10 Penyidik, Jaksa Penuntut Umum, dan Hakim di wilayah hukum Pengadilan Negeri Surakarta. 6. Metode Analisis Data Teknik analisis data yang digunakan dalam penelitian deskriptif ini dilakukan secara kualitatif. Dalam menganalisis data, penulis menggunakan metode analisis data deskriptif kualitatif yaitu suatu suatua analisi data yang berpola menggambarkan apa yang ada secara yuridis tentang fungsi alat bukti petunjuk dalam pembuktian perkara pidana dan praktik penerapannya di penyidikan dan peradilan di Pengadilan Negeri Surakarta. Adapun pengambilan kesimpulan dilakukan dengan metode induktif dimana berangkat dari data-data yang bersifat khusus untuk membuat kesimpulan yang bersifat umum tentang peran dan fungsi alat bukti petunjuk dalam penyelesaian perkara pidana. G. Sistematika Penulisan Hasil penelitian yang diperoleh setelah dilakukan analisis kemudian disusun dalam bentuk laporan akhir dengan sistematika penulisan berikut: Pada Bab I Pendahuluan, penulis berusaha memberikan gambaran awal tentang penelitian yang meliputi uraian latar belakang masalah, pembatasan masalah, perumusan masalah, tujuan penelitian, manfaat penelitian, metode penelitian, dan sistematika penulisan yang digunakan ntuk memberikan pemahaman terhadap isi penelitian ini secara garis besar.

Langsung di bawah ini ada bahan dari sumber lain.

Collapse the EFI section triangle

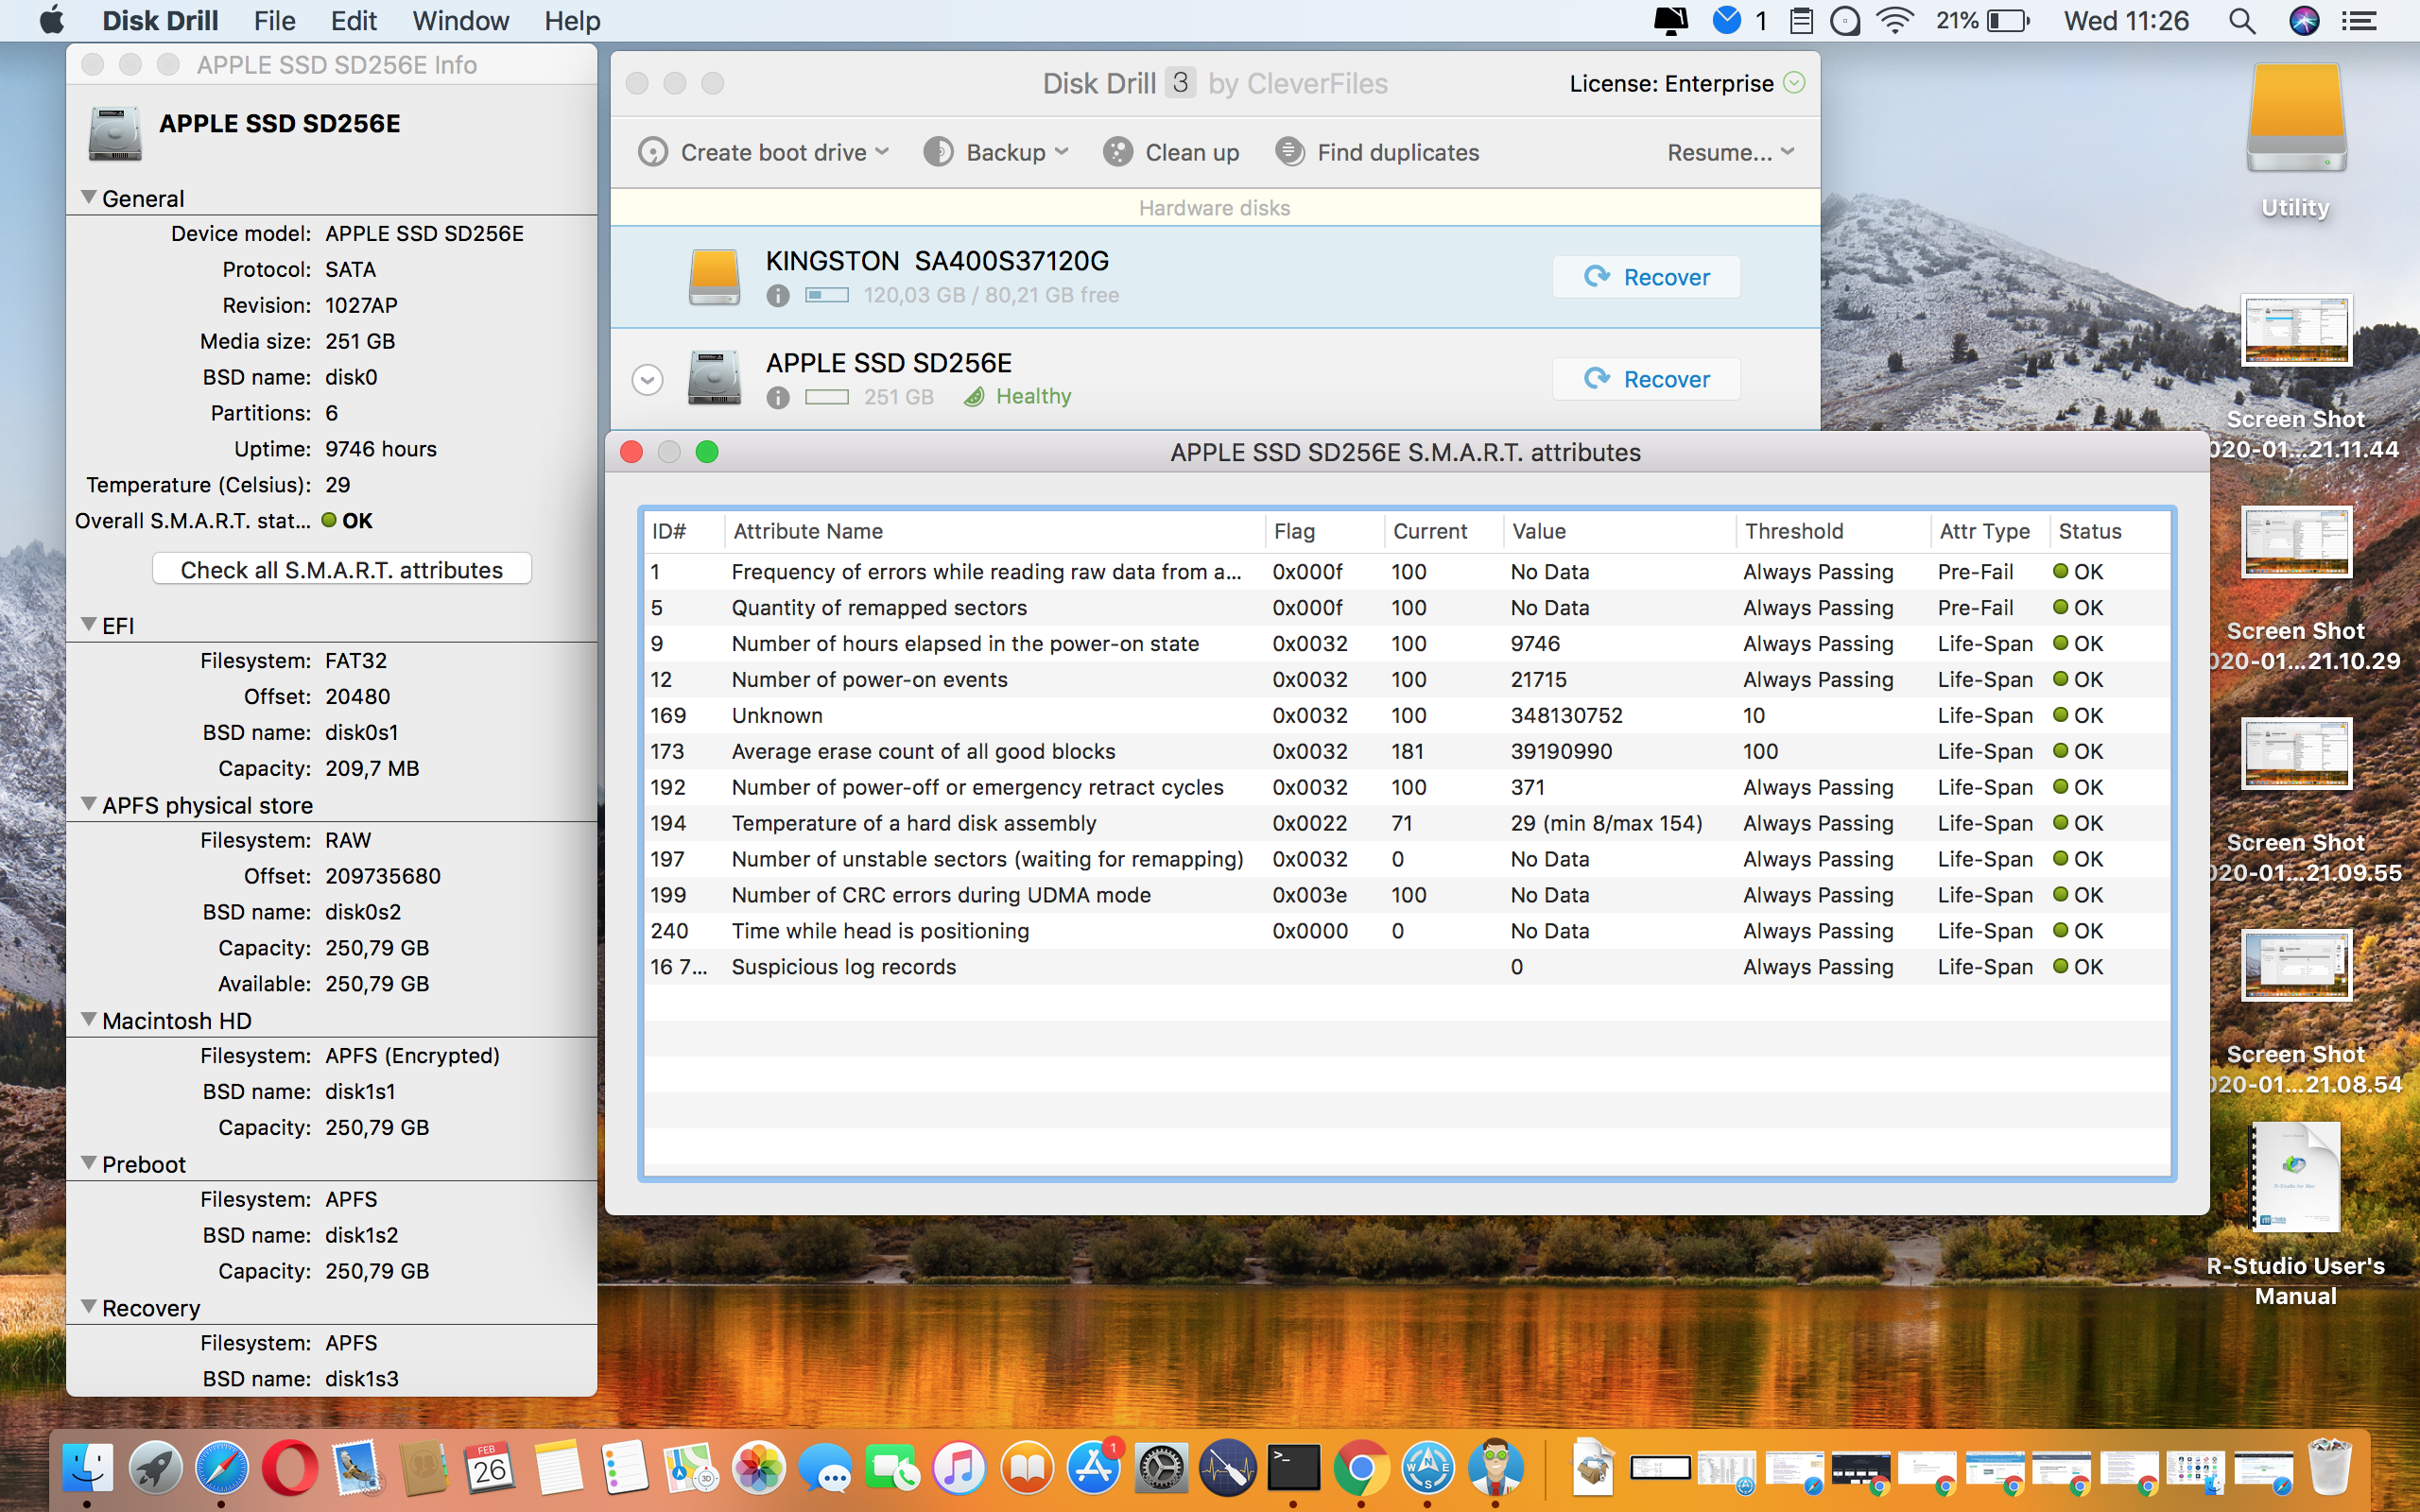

11 Kemudian Bab II Tinjauan Pustaka, berisi beberapa sub-bab yaitu Tinjauan Umum Hukum Acara Pidana (Pengertian, Tujuan, dan Azas-azas Hukum Acara Pidana), Tinjauan Umum Pembuktian dalam KUHAP (Pengertian Pembuktian, Sistem Pembuktian, Alat-alat Bukti dalam KUHAP). Seterusnya Bab III, di mana penulis akan mencoba untuk menyajikan pembahasan berdasarkan rumusan masalah, yaitu mengenai alat bukti petunjuk dalam proses penyelesaian perkara pidana. Sebagaimana peran dan fungsi alat bukti petunjuk dalam proses penyelesaian perkara pidana itu sendiri. Serta pertimbangan hakim dalam menggunakan alat bukti petunjuk dalam proses penyelesaian perkara pidana dipersidangan. Pembahasan terhadap hasil penelitian dan analisis menggunakan data yang diperoleh dari lapangan, baik berupa data primer maupun data sekunder. Untuk Bab IV Penutup, berisikan kesimpulan dari pembahasan yang telah diuraikan dan disertai pula saran-saran sebagai rekomendasi berdasarkan temuan-temuan yang diperoleh dalam penelitian.